### Exercise instructions:
Here is the task for the records below: repeat exactly the lines from the one with "This screenshot has width=1006, height=752." to the one with "This screenshot has width=900, height=675.", both included, and nothing else.

### Stored data entries:
————

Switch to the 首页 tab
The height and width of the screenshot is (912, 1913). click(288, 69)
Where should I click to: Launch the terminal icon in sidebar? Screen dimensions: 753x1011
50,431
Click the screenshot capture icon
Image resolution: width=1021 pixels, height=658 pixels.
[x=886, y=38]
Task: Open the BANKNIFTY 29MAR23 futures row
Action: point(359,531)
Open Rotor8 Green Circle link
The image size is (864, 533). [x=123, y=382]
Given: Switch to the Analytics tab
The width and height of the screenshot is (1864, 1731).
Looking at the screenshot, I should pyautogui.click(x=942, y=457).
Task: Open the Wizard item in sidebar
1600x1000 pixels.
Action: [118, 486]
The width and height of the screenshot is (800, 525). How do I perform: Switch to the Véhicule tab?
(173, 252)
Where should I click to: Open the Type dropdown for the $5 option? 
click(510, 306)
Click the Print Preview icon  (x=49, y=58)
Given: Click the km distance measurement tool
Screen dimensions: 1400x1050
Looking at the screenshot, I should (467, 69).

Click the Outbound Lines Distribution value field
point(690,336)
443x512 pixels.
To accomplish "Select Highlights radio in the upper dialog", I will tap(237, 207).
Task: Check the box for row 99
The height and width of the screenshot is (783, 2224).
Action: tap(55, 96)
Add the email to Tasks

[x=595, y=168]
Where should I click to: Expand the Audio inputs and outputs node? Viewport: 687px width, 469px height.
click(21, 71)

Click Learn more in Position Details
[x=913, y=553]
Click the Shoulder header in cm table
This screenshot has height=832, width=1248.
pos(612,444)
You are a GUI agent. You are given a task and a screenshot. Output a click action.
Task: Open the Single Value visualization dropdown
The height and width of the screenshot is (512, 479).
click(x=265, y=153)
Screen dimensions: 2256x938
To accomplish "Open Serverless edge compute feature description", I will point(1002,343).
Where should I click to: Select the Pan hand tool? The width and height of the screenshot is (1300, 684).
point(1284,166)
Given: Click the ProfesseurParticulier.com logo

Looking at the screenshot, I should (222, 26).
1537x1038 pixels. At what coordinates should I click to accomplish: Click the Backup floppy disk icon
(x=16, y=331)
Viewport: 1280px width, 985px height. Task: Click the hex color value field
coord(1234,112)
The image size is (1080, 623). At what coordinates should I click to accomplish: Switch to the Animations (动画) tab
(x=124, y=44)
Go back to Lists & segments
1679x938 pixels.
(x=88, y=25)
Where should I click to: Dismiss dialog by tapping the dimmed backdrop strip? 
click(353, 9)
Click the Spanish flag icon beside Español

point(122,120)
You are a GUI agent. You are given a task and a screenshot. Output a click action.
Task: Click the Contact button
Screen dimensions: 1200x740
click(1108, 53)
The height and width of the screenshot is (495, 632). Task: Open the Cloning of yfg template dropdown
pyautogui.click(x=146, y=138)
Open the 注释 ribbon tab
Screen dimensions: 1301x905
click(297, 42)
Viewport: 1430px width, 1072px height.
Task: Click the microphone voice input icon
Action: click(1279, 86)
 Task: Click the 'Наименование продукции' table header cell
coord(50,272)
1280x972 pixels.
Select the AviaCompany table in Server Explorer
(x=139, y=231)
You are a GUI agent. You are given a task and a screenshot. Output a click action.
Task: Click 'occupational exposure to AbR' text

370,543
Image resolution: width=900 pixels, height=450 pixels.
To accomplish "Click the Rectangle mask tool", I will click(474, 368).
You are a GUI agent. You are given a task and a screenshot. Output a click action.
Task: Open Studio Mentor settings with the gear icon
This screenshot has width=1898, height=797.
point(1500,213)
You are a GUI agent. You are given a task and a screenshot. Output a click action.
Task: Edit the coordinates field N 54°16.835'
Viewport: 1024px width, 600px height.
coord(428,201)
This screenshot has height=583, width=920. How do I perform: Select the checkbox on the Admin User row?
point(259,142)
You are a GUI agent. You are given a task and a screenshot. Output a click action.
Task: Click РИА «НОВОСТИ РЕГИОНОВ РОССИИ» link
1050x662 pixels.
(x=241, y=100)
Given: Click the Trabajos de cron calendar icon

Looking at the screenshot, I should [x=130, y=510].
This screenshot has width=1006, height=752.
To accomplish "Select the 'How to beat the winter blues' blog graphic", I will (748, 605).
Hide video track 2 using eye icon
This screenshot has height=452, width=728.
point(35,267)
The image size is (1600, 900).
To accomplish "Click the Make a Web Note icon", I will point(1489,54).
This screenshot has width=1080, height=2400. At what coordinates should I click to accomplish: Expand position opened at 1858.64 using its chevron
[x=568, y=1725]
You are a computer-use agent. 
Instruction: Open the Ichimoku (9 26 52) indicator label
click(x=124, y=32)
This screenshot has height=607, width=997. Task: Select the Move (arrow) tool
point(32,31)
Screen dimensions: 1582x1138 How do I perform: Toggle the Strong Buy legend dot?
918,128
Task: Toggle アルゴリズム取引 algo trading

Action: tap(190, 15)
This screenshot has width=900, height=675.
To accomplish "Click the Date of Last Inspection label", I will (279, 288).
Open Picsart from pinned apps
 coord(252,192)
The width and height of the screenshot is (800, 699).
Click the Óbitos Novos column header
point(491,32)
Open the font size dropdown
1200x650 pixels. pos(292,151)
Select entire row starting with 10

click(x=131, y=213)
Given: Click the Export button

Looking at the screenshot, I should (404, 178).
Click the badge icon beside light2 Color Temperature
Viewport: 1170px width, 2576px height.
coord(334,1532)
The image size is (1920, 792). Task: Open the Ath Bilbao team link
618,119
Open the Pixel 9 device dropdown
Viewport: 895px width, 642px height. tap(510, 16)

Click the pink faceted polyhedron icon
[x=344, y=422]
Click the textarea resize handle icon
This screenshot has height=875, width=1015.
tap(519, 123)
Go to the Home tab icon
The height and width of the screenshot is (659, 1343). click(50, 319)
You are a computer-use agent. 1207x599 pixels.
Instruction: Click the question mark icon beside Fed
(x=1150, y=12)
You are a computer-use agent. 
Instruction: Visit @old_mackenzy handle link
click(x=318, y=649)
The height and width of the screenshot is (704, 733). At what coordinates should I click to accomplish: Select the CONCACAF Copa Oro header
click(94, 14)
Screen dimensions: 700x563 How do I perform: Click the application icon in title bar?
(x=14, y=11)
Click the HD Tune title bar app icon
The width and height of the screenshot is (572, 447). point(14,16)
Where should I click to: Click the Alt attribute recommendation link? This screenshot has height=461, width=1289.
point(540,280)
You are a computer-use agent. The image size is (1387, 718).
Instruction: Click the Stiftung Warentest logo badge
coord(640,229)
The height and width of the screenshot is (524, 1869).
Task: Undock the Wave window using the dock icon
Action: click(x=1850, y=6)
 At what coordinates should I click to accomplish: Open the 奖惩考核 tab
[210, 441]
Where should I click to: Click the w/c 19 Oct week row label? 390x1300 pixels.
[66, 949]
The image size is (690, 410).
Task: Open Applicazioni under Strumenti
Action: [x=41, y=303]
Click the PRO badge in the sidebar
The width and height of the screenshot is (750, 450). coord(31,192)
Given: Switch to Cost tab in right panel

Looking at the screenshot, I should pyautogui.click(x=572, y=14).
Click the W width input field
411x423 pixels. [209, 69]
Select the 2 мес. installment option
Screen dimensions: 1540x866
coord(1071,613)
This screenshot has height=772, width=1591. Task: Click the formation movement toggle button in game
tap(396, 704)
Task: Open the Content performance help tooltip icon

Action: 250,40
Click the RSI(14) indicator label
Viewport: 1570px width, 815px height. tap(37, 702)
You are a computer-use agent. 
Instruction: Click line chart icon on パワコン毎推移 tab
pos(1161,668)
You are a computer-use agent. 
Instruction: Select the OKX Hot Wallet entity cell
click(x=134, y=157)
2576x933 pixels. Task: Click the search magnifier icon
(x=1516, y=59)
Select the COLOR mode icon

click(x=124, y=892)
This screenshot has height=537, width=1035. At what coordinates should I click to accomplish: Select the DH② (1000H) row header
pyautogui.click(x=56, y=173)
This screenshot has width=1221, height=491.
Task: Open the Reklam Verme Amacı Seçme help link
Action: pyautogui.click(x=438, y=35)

————

### Answer space:
This screenshot has width=1006, height=752.
To accomplish "Select the 'How to beat the winter blues' blog graphic", I will (748, 605).
Hide video track 2 using eye icon
This screenshot has height=452, width=728.
point(35,267)
The image size is (1600, 900).
To accomplish "Click the Make a Web Note icon", I will point(1489,54).
This screenshot has width=1080, height=2400. At what coordinates should I click to accomplish: Expand position opened at 1858.64 using its chevron
[x=568, y=1725]
You are a computer-use agent. 
Instruction: Open the Ichimoku (9 26 52) indicator label
click(x=124, y=32)
This screenshot has height=607, width=997. Task: Select the Move (arrow) tool
point(32,31)
Screen dimensions: 1582x1138 How do I perform: Toggle the Strong Buy legend dot?
918,128
Task: Toggle アルゴリズム取引 algo trading

Action: tap(190, 15)
This screenshot has width=900, height=675.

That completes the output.